EUR/USD drifted up to 1.18 Tuesday on the back of stronger economic data and U.S. dollar weakness. Germany reported a larger-than-anticipated trade surplus driven by a 3.1% increase in exports.
Economists only anticipated a 1.1% rise in demand but imports and exports rose sharply, which is a sign of strength for the economy. The most important risk for the euro Tuesday was the President of Catalonia’s speech. While he didn’t mention secession, hours later he made it official by signing a document declaring independence from Spain. Almost immediately the Spanish Deputy Prime Minister said he would deliver a speech to address the declaration of independence. Since the Spanish government sees the referendum as illegal, there’s zero chance that the Deputy PM’s speech will be one of acceptance. The Prime Minister is determined to keep the country in one piece. On Monday he said, “Spain will not be divided, and the national unity will be preserved. To this end we will employ all the means we have within the law. It is up to the government to make decisions, and to do so at the right moment.” Looking ahead, the main focus this week for the euro will be Thursday’s speech from ECB President Draghi. Wednesday's single-currency performance will be dictated by the market’s appetite for U.S. dollars and since we expect a hawkish FOMC minutes, we think EUR/USD gains are capped at the 20- and 50-SMA cross near 1.1850.

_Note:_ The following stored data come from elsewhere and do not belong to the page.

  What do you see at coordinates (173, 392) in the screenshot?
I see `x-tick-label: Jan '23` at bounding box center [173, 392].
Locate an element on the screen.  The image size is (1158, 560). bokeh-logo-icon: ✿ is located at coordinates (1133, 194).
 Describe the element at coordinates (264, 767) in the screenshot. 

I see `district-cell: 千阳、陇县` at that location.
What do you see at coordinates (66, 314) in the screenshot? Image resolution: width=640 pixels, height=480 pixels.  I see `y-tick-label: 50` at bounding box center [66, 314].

There were a number of factors affecting sterling on Tuesday but U.S. dollar weakness and manufacturing activity were the main drivers.

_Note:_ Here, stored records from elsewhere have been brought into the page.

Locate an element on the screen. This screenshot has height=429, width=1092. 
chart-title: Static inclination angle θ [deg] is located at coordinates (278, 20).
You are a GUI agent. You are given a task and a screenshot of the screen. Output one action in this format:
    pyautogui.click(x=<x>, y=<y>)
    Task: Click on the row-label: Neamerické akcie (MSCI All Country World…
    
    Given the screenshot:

Although the trade deficit increased, industrial and manufacturing production grew at a faster pace on an annualized basis in the month of August. After a long and significant sell-off, investors were relieved to see some improvements in data that helped to support the Bank of England’s case for tightening. These improvements allowed them to overlook the World Bank’s grim outlook for the U.K. economy. They released their upgraded global growth forecasts today and growth was upgraded for many economies expect for the U.K. and U.S. They cited political and fiscal uncertainties as U.S. risks and Brexit as the main worry for the U.K. Sterling appears very strong and poised for a move to 1.3270, possibly even 1.33.

The Canadian, Australian and New Zealand dollars all traded higher on Tuesday with AUD leading the gains.

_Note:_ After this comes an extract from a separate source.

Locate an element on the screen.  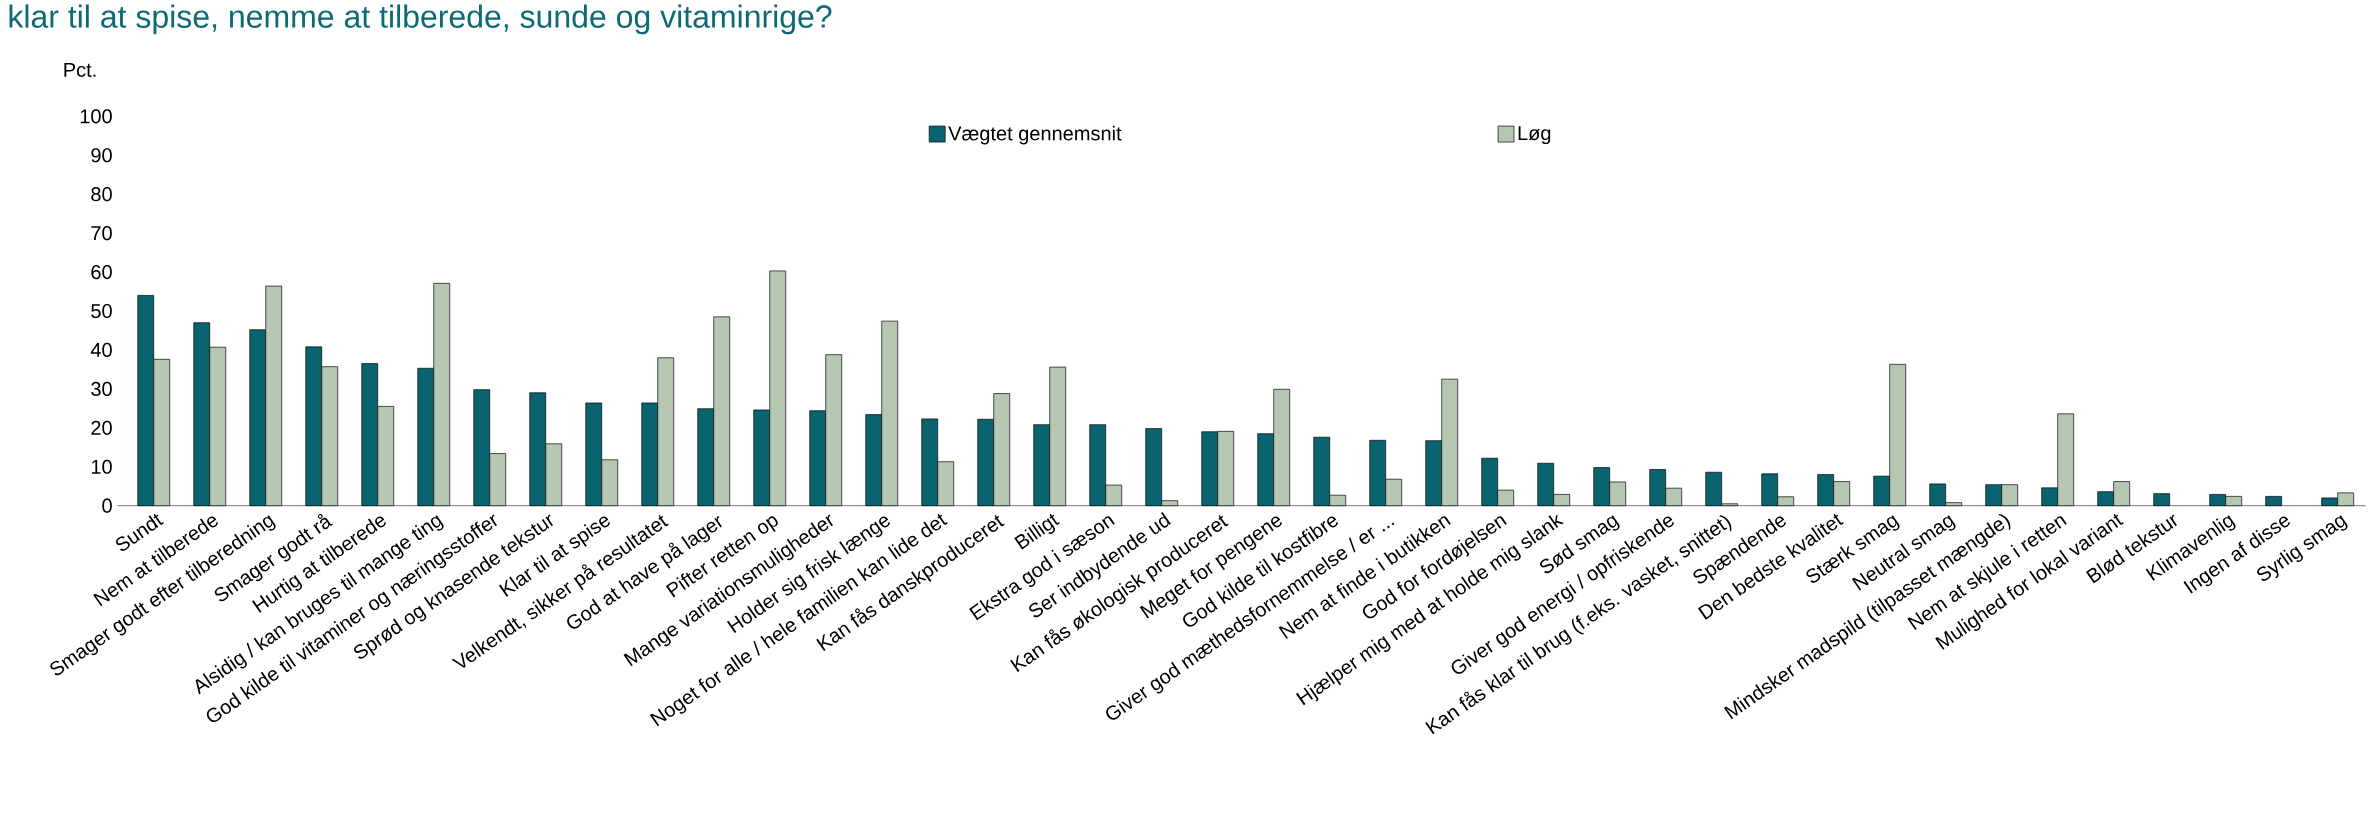
y-tick-label: 30 is located at coordinates (102, 388).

Stronger business confidence, higher commodity prices and stronger growth forecasts for China helped to propel the currency higher for the first time in 11 trading days. It's not clear whether this recovery will continue as the pair finds resistance near the 100-day SMA. The Canadian dollar was supported by stronger housing starts and higher oil prices. The New Zealand dollar lagged behind as lower credit-card spending limited the pair’s gains. Looking ahead, USD/CAD still looks heavy while AUD and NZD remain under pressure. There are no major economic reports scheduled for release from any of the commodity-producing countries, which means these currencies will be driven primarily by the market’s appetite for U.S. dollars.